▶ **Work task**
Retype the passage of the article on the Solomon Islands team's hospital visit starting with "The Solomon Islands" and going on through "always a loser.".

▶ **Page text**

- - - -

The Solomon Islands might have lost the semi-final of the OFC U-20 Championship to Vanuatu but they’re not holding it against the host nation, far from it in fact.
Instead the Solomon Islanders decided to give something back to the community, and in particular Vanuatu’s children, with a visit to the Central Hospital children’s ward in Port Vila this morning.
Team manager Don Marahare said the visit was organised in an effort do something worthwhile for the local community as well as for the players themselves.
“We wanted to give back to the community. Just because we lost to Vanuatu doesn’t mean we should hate them. It’s not about that,” he said.
“Football is football, there’s always a winner and there’s always a loser.
‘t’s a good experience for the layers asmost of them are starting to see that football is more than just kicking a ball around on the field. I think this will help them in the future in terms of being better professional players.”
Marahare said the experience was as much about widening the players’ perspectives of life as it was about meeting the young children.
“Coming to see the sick children means a lot to us. Firstly, I think we are fulfilling our social responsibility in terms of football,” he said.
“And secondly, for us as Christians, if we have the time we should be doing something for those who are in need or who are sick. We want to share with them, talk with them and we’ve given them small gifts which we hope will help them in their speedy recovery.”
Among the gifts shared by the boys were colourful footballs which Marahare said is a way of sharing the teams’ passion for football with the young children.
“Although they’re basically toys, it symbolises that football is more than just a football,” he said.
Solomon Islands U-20 captain Richard Raramo said it was an honour for him and his teammates to visit the children’s ward and hopefully share some cheer with the kids.
“We want to share the spirit of football, of Christianity and give presents to the children,” he said.
“It’s a pleasure to share with them, to know them.
“I feel sorry for them, it’s our first time visiting a hospital like this and it’s hard to see the kids sad but we want to make friends with and try and help them to smile.”

- - - -

▶ **Listed entries**
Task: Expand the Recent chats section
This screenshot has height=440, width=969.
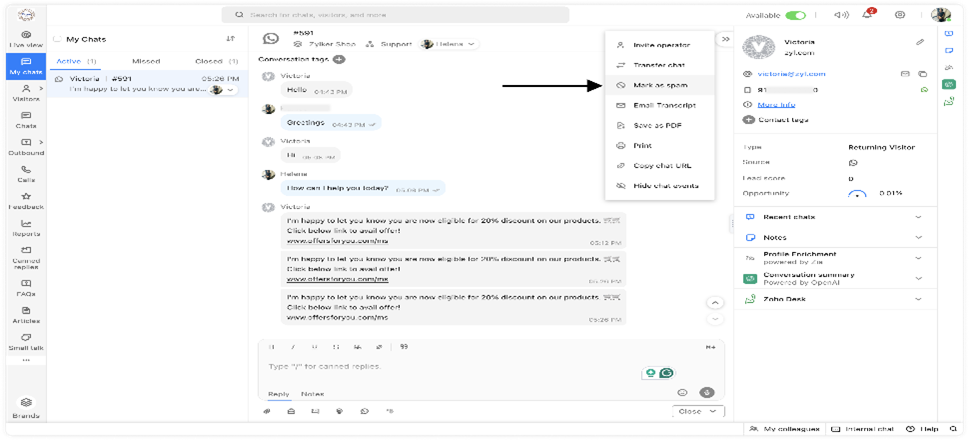Action: (918, 217)
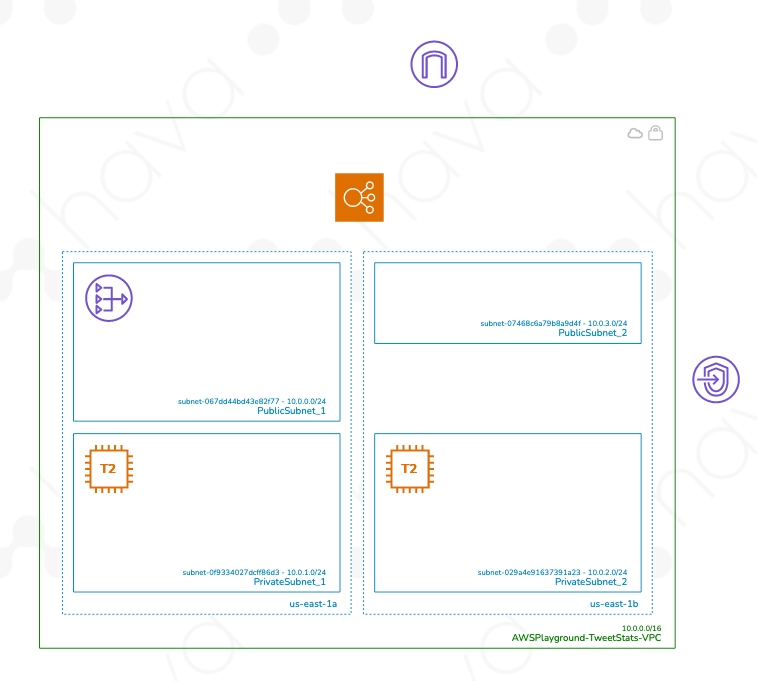Select the Internet Gateway icon above the VPC
The image size is (757, 681).
coord(434,65)
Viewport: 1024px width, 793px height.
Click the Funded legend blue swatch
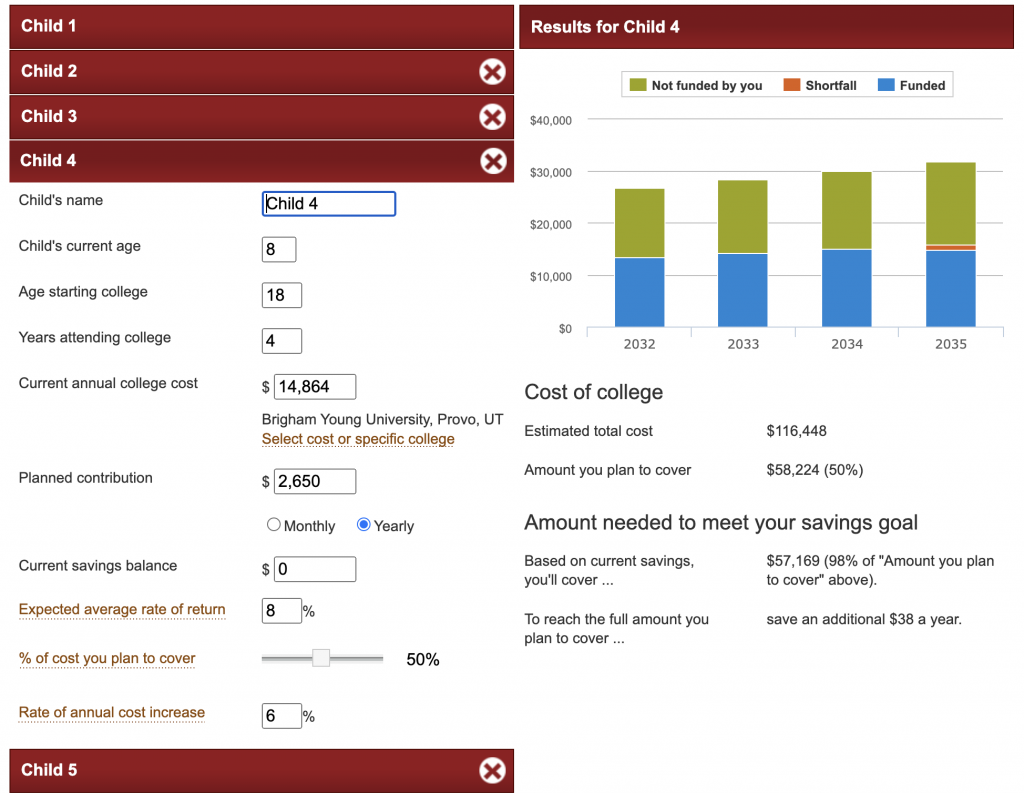[x=885, y=85]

- - - -

▶ **Answer area**
The Solomon Islands might have lost the semi-final of the OFC U-20 Championship to Vanuatu but they’re not holding it against the host nation, far from it in fact.
Instead the Solomon Islanders decided to give something back to the community, and in particular Vanuatu’s children, with a visit to the Central Hospital children’s ward in Port Vila this morning.
Team manager Don Marahare said the visit was organised in an effort do something worthwhile for the local community as well as for the players themselves.
“We wanted to give back to the community. Just because we lost to Vanuatu doesn’t mean we should hate them. It’s not about that,” he said.
“Football is football, there’s always a winner and there’s always a loser.